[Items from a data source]
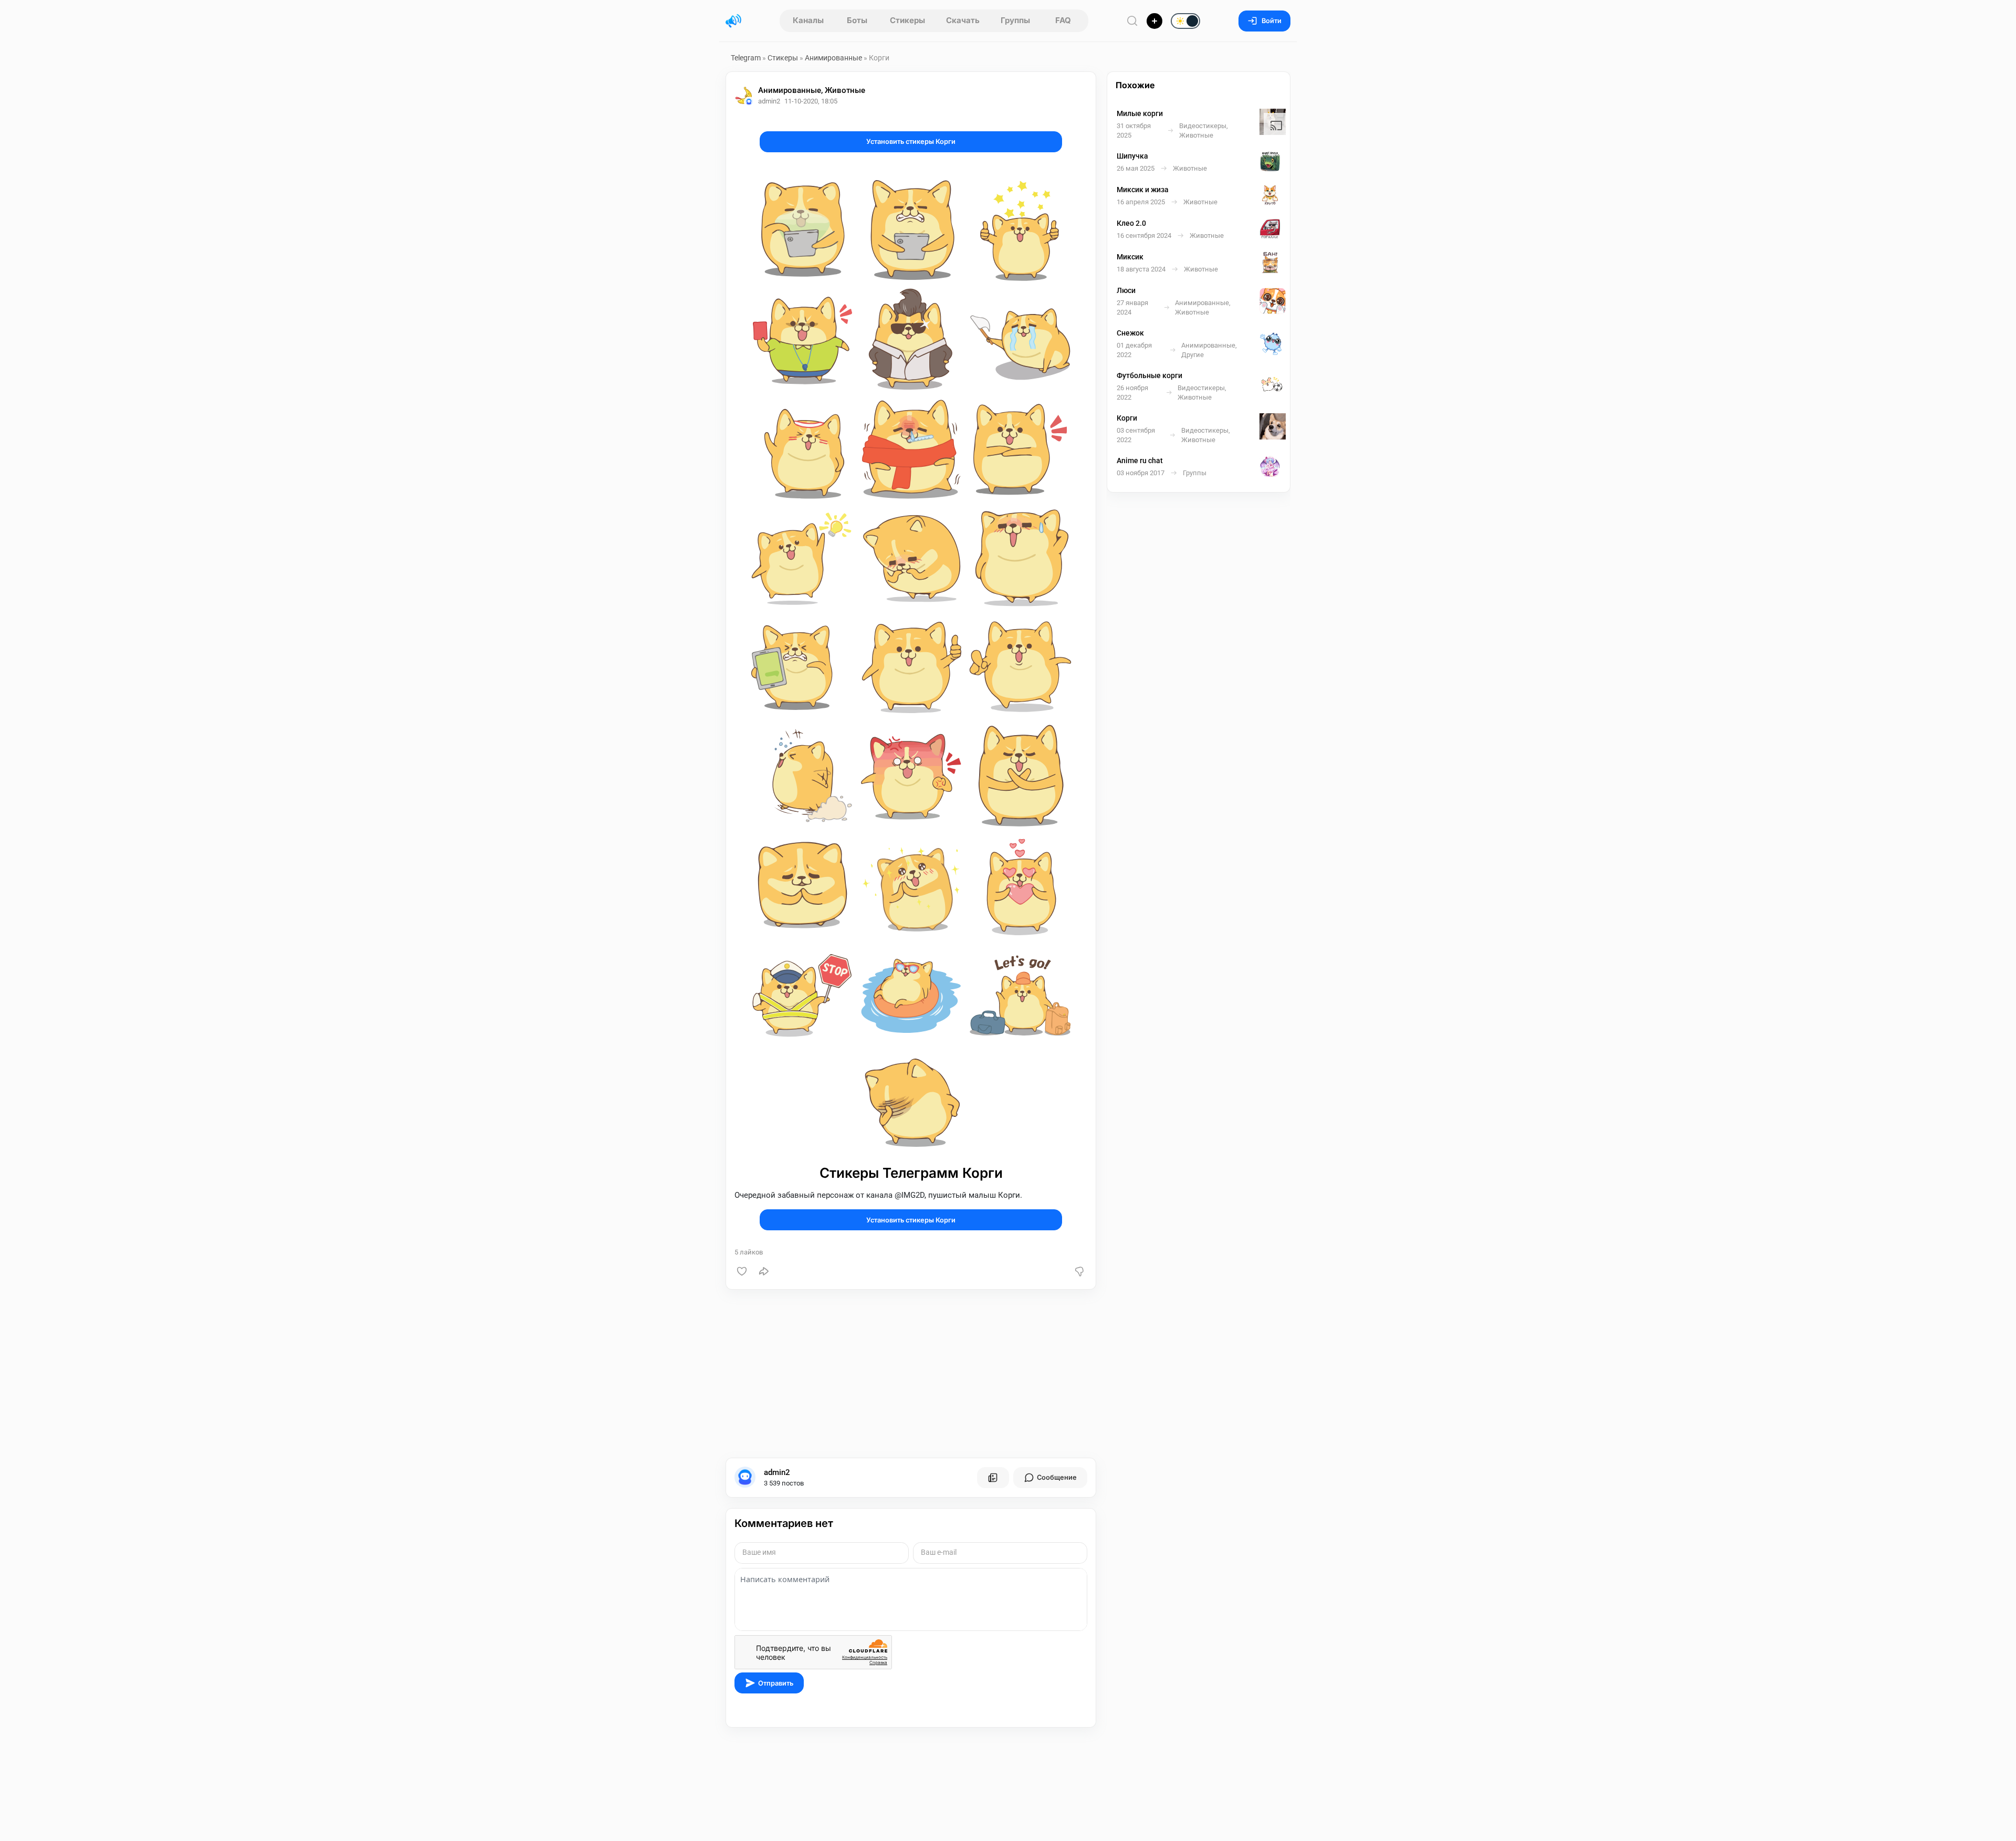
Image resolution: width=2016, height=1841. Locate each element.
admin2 (777, 1472)
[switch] (1151, 21)
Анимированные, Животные (811, 90)
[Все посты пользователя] (993, 1477)
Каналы (808, 20)
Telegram (746, 58)
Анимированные (833, 58)
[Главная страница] (733, 21)
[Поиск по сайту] (1132, 21)
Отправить (775, 1683)
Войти (1272, 21)
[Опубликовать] (1154, 21)
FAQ (1063, 20)
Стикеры (907, 20)
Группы (1015, 20)
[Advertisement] (911, 1373)
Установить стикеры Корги (911, 141)
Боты (857, 20)
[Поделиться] (763, 1271)
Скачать (963, 20)
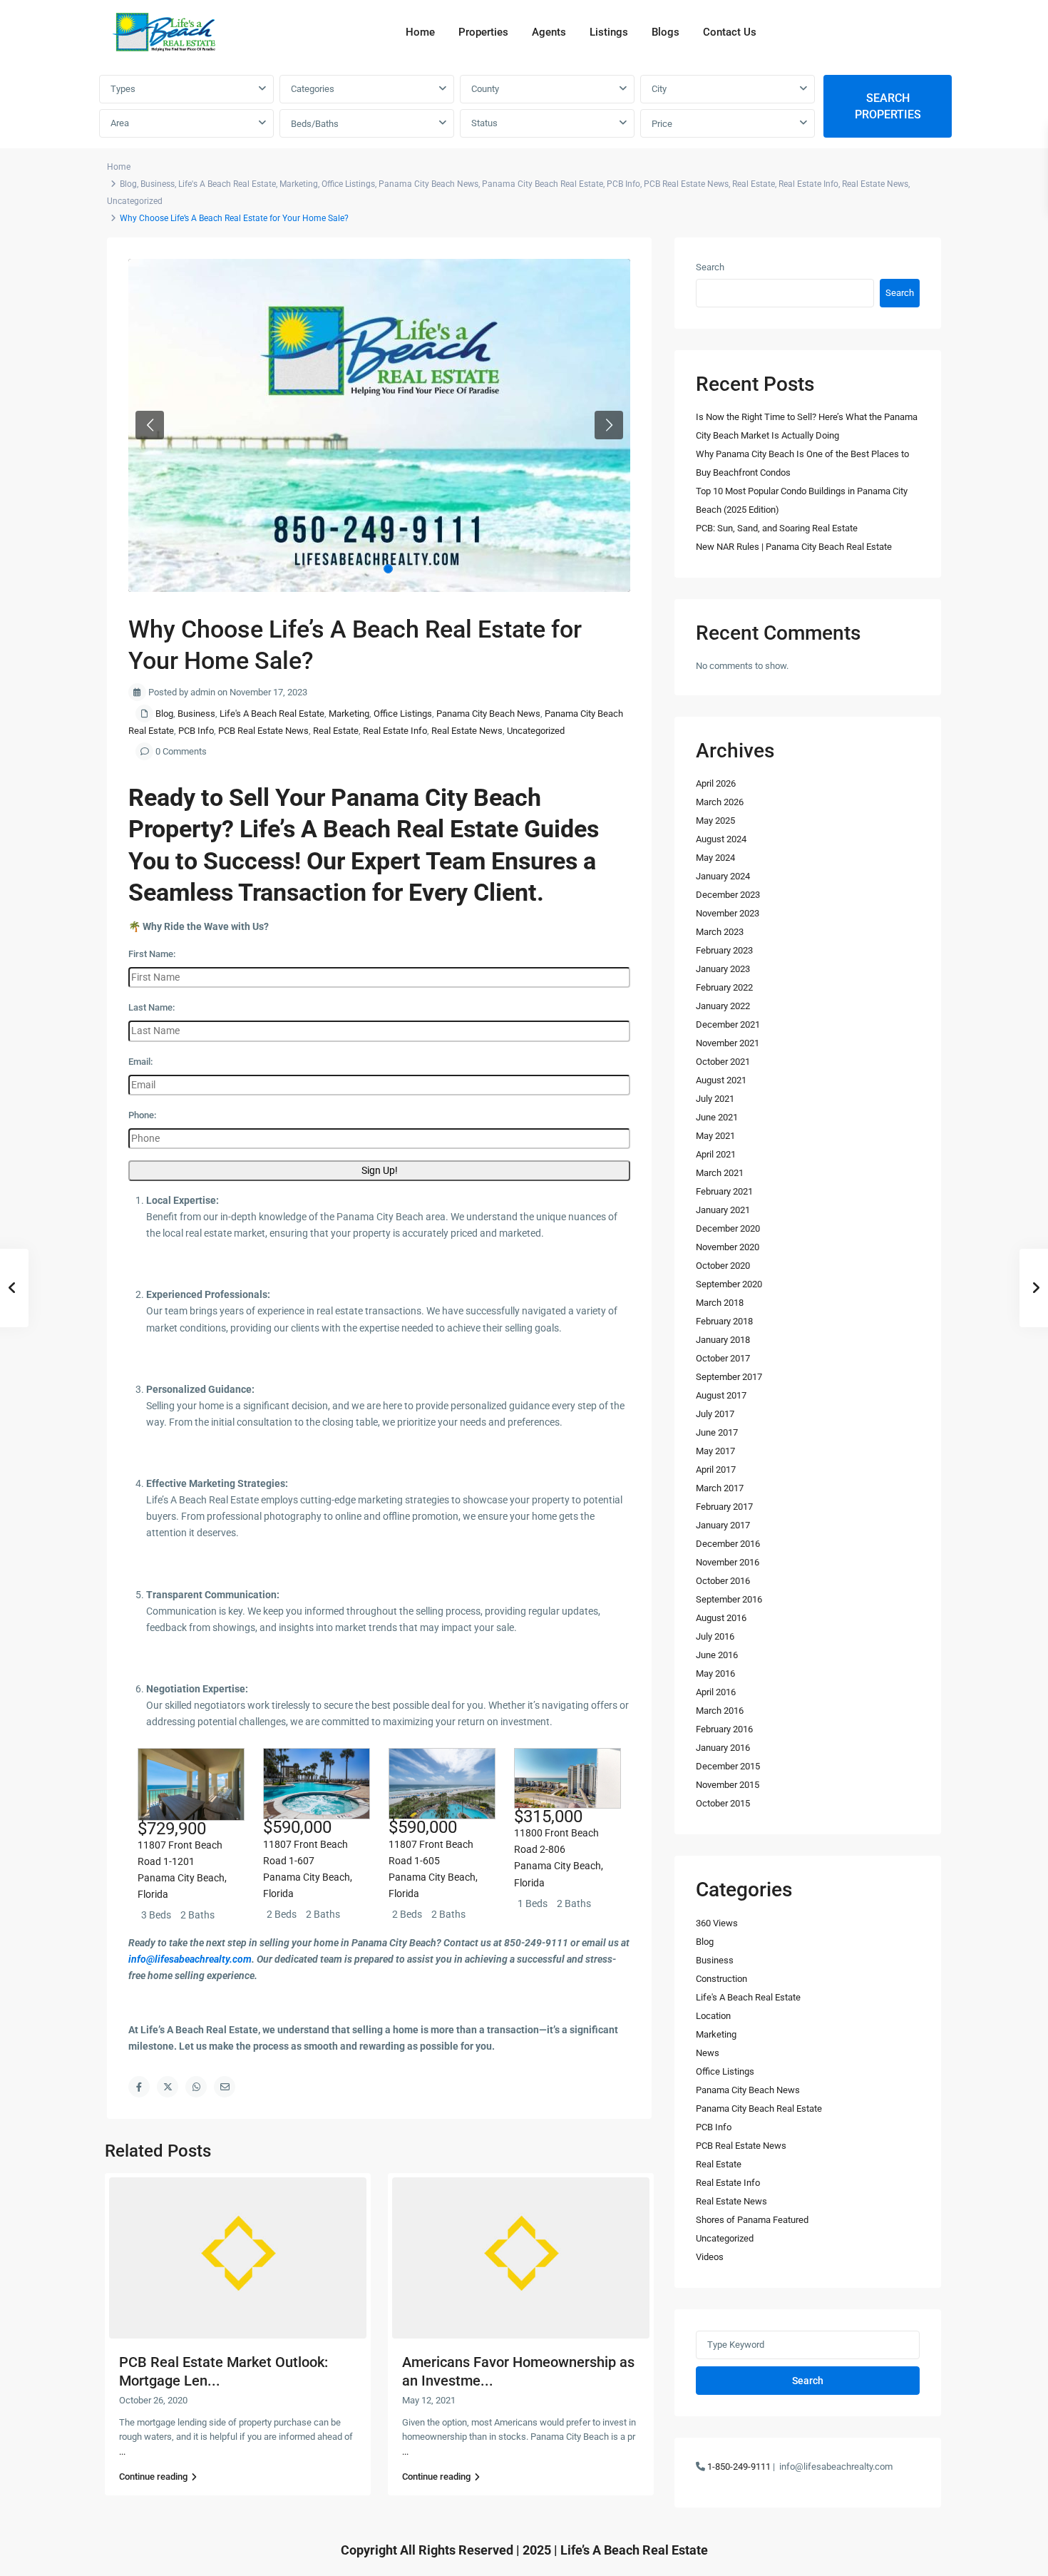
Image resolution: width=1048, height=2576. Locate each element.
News (707, 2053)
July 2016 (715, 1636)
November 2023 (727, 913)
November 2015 (727, 1784)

Problem to work on: Could you return all lines from the records that include the word "each"?

Task result:
Image resolution: width=2016, height=1841. Locate each element.
Image resolution: width=1048, height=2576. Locate each element.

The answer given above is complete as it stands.